Expression of zebrafish hip: Response to Hedgehog signalling,comparison with ptc1 expression,and possible role in otic patterning

In zebrafish, Hedgehog (Hh) signalling is required to specify posterior otic identity. This presents a conundrum, as the nearest source of Hh to the developing inner ear is the ventral midline, in the notochord and floorplate. How can a source of Hh that is ostensibly constant with respect to the anteroposterior axis of the otic vesicle specify posterior otic identity? One possibility is that localised inhibition of Hh signalling is involved. Here we show that genes coding for three inhibitors of Hh signalling, su(fu), dzip1 and hip, are expressed in and around the developing otic vesicle. su(fu) and dzip1 are ubiquitously expressed and unaffected by Hh levels.
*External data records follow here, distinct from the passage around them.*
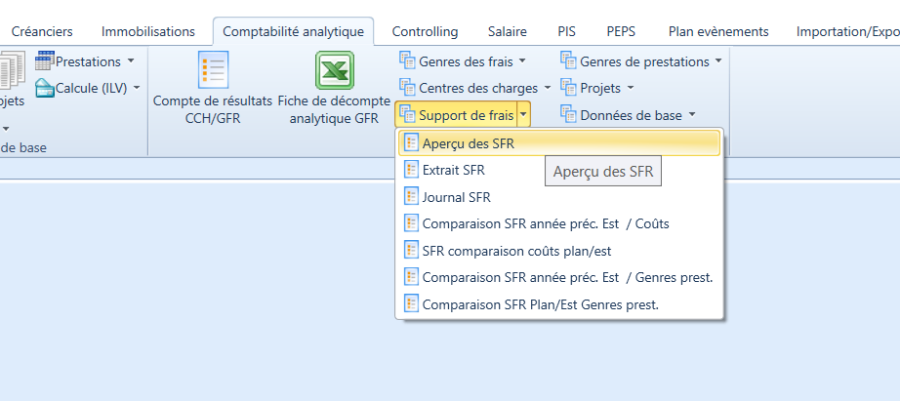Expand the Support de frais dropdown arrow

click(x=524, y=115)
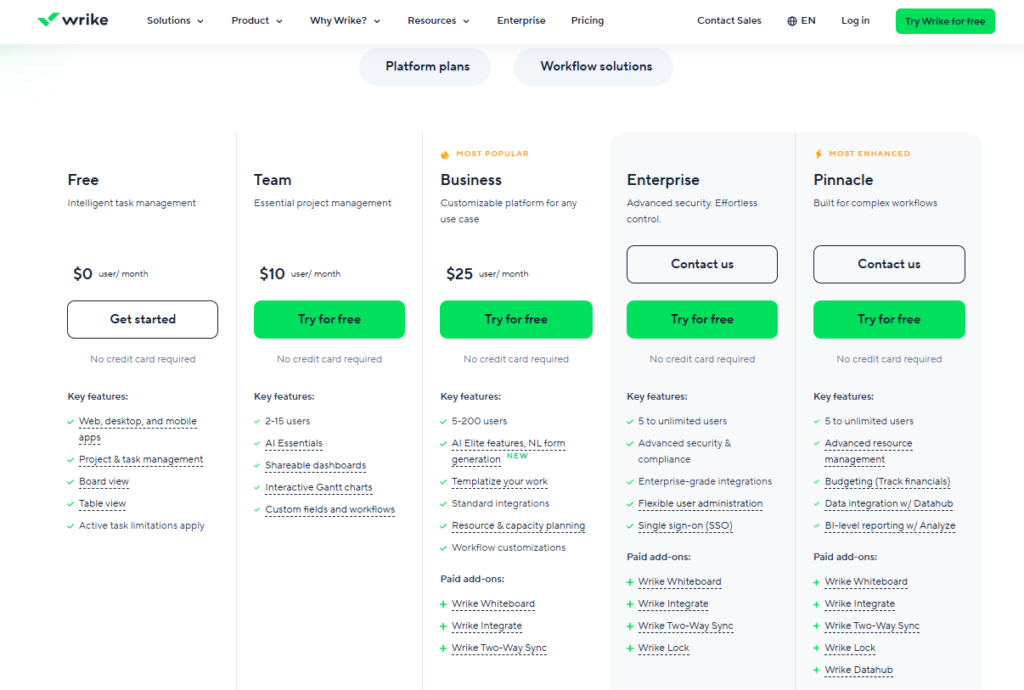Click the checkmark beside AI Essentials
This screenshot has width=1024, height=690.
(x=255, y=443)
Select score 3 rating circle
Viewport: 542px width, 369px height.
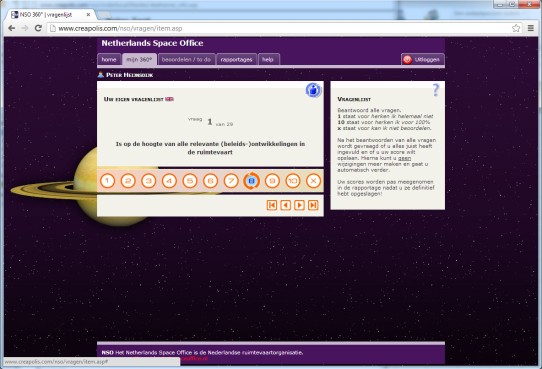149,181
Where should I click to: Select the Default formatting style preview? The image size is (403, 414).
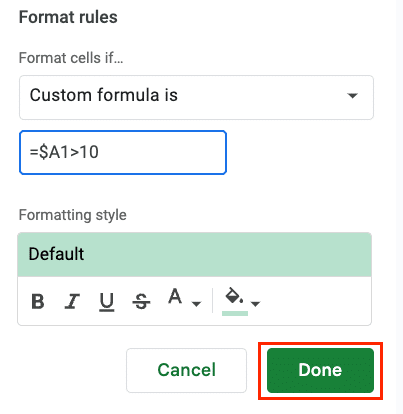tap(195, 254)
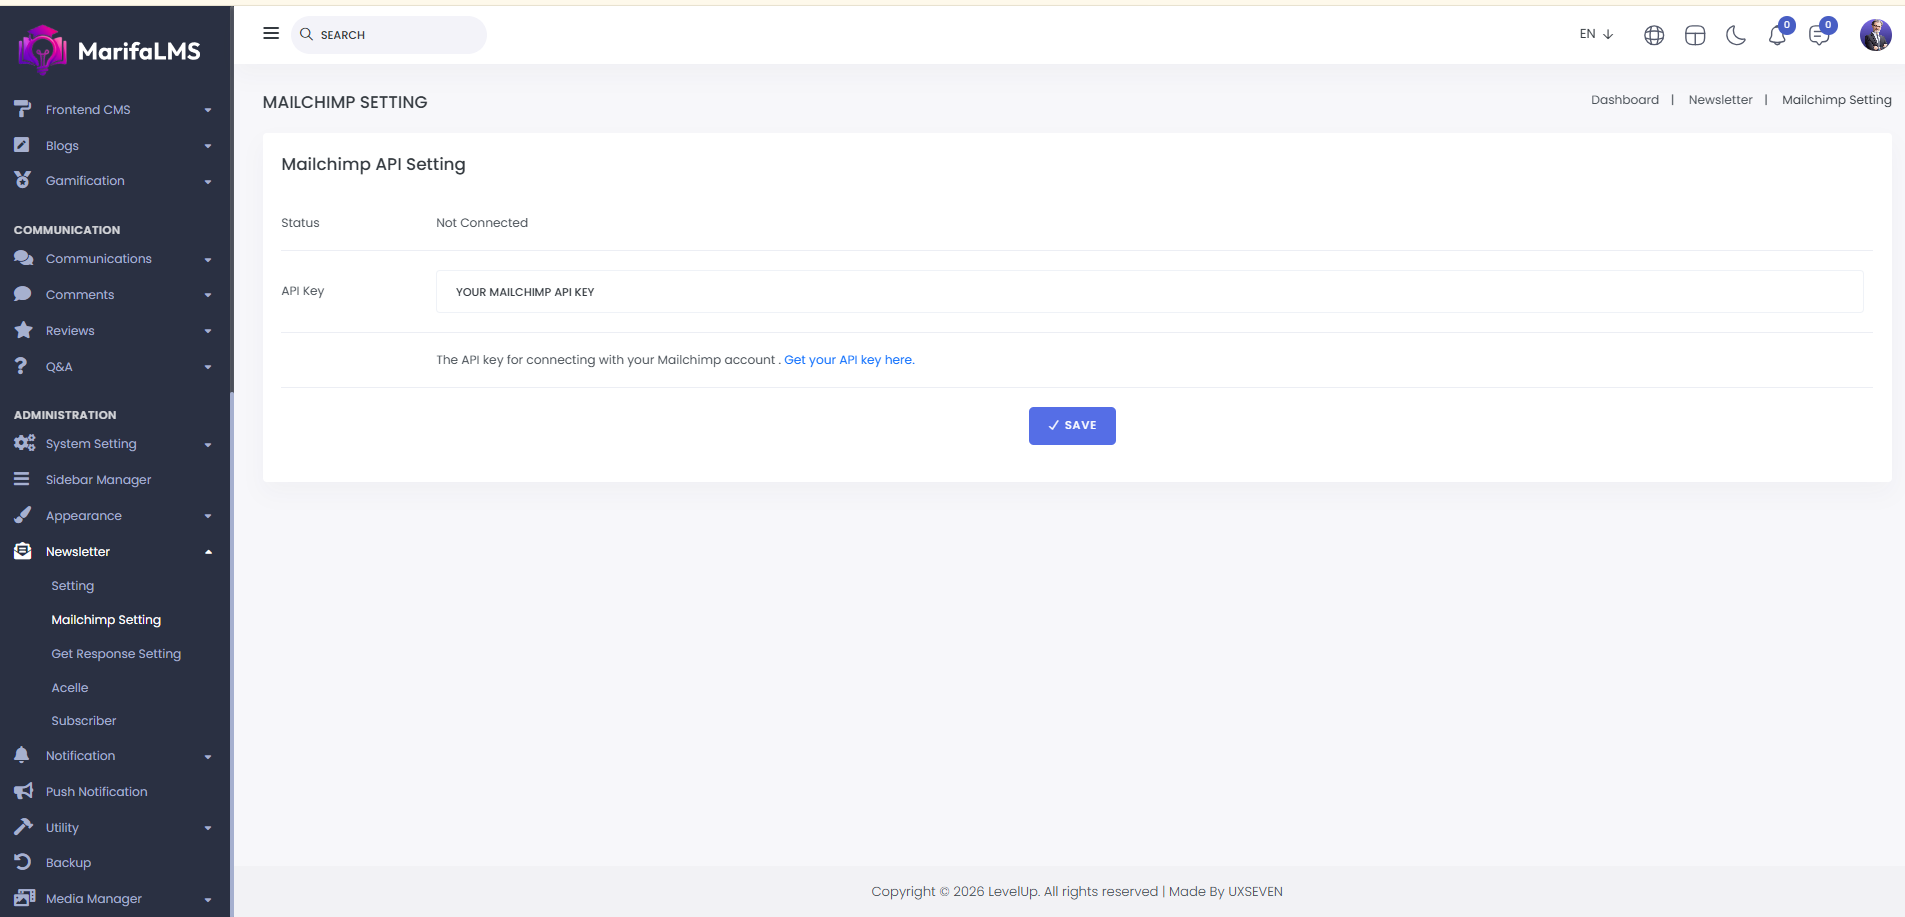Viewport: 1905px width, 917px height.
Task: Click the globe icon in top bar
Action: (x=1654, y=36)

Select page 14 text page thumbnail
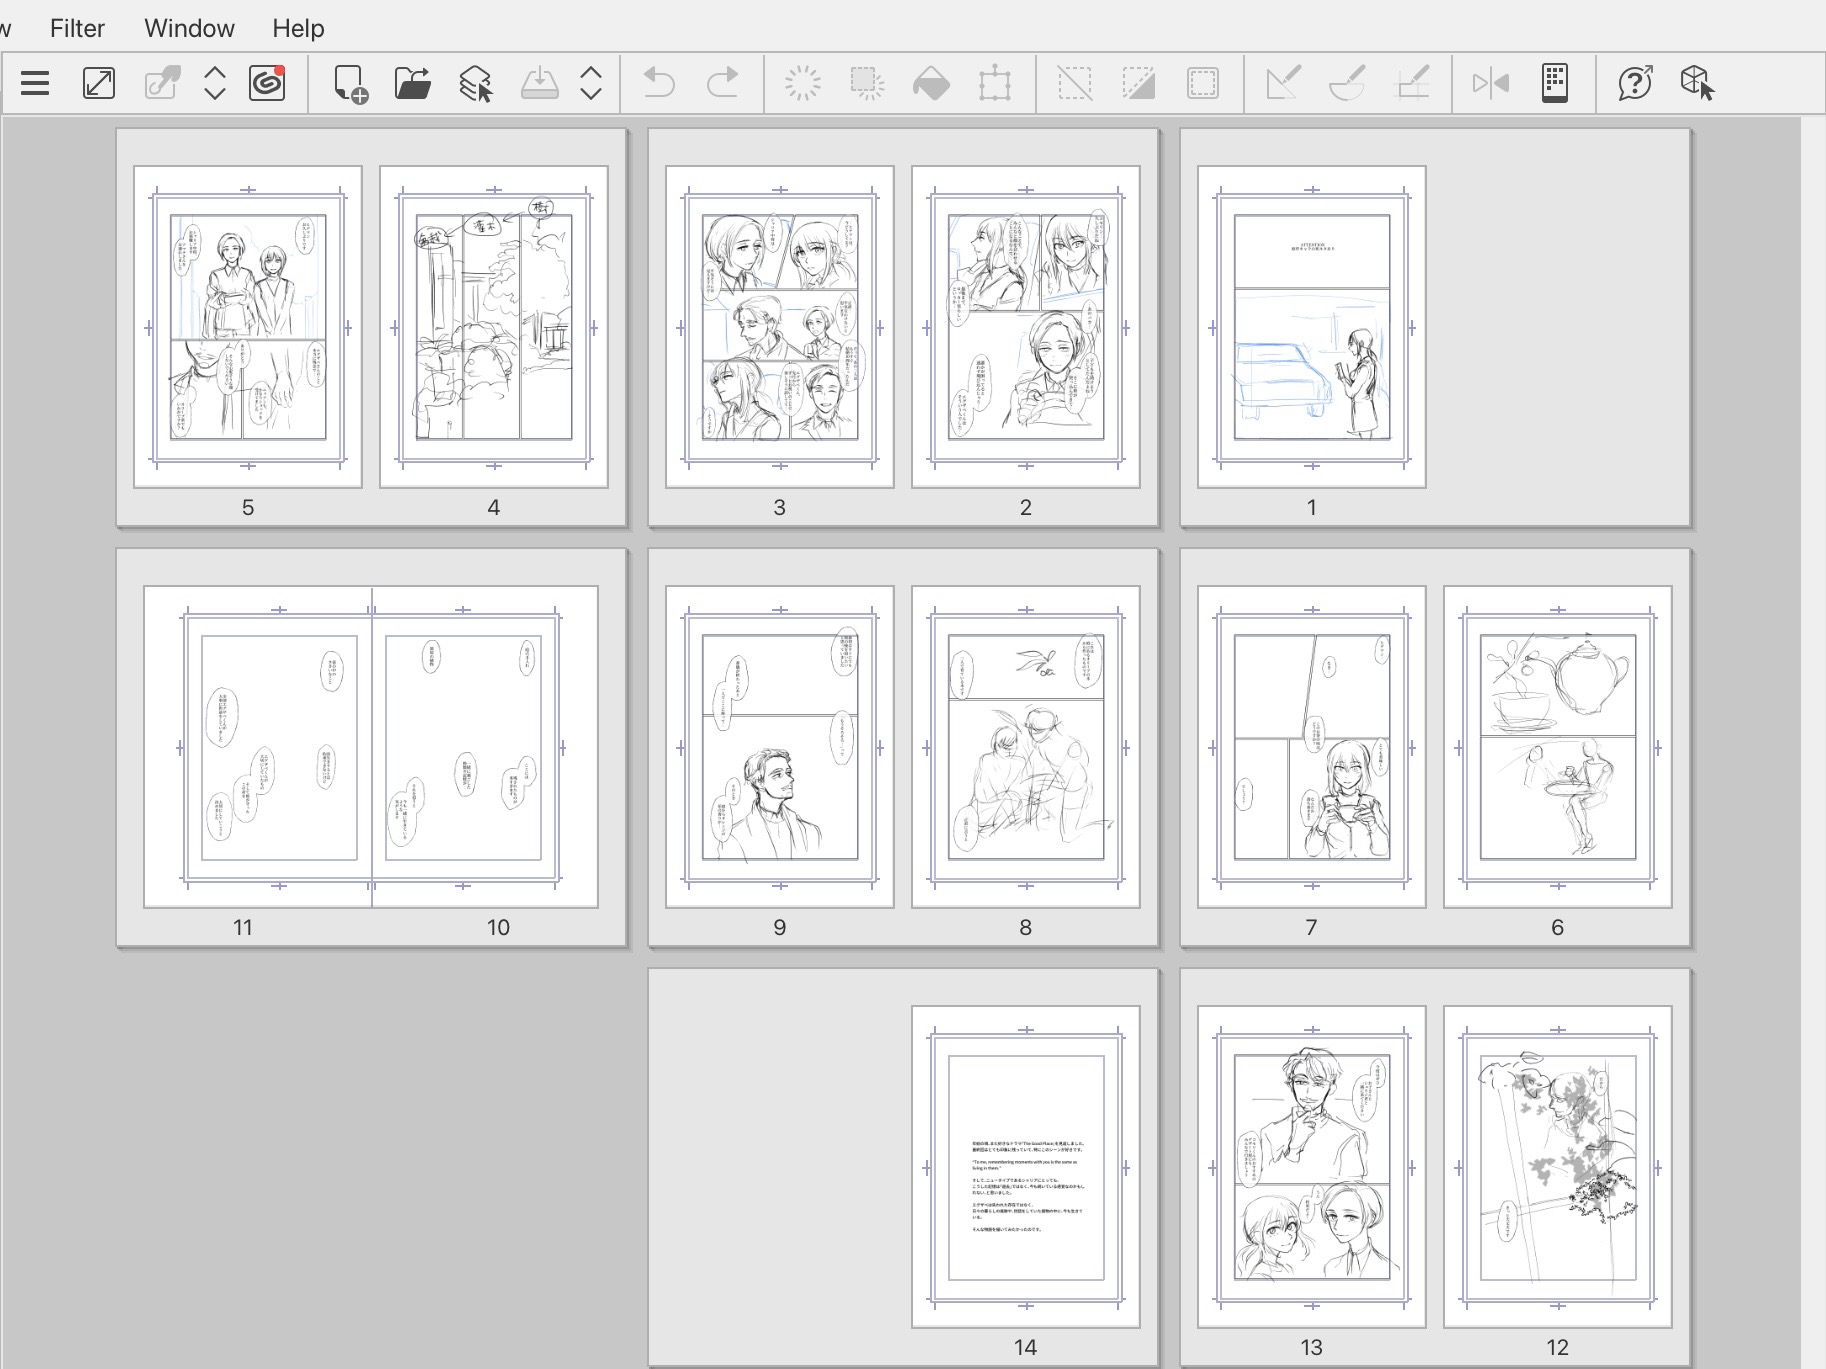coord(1025,1166)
The expression of hip, however, is positively regulated by Hh signalling and has a complex, dynamic pattern. It is detectable in the neural tube, otic vesicle, statoacoustic ganglion, brain, fin buds, mouth, somites, pronephros and branchial arches. These expression domains bear some similarity, but are not identical, to those of ptc1, a Hh receptor gene that is also positively regulated by Hh signalling. In the neural tube, for instance, hip is expressed in a subset of the ptc1 expression domain, while in other regions, including the otic vesicle, hip and ptc1 expression domains differ. Significantly, we find that initial expression of hip is higher in and adjacent to anterior otic regions, while ptc1 expression becomes progressively restricted to the posterior of the ear. Hip-mediated inhibition of Hh signalling may therefore be important in restricting the effects of Hh to posterior regions of the developing inner ear.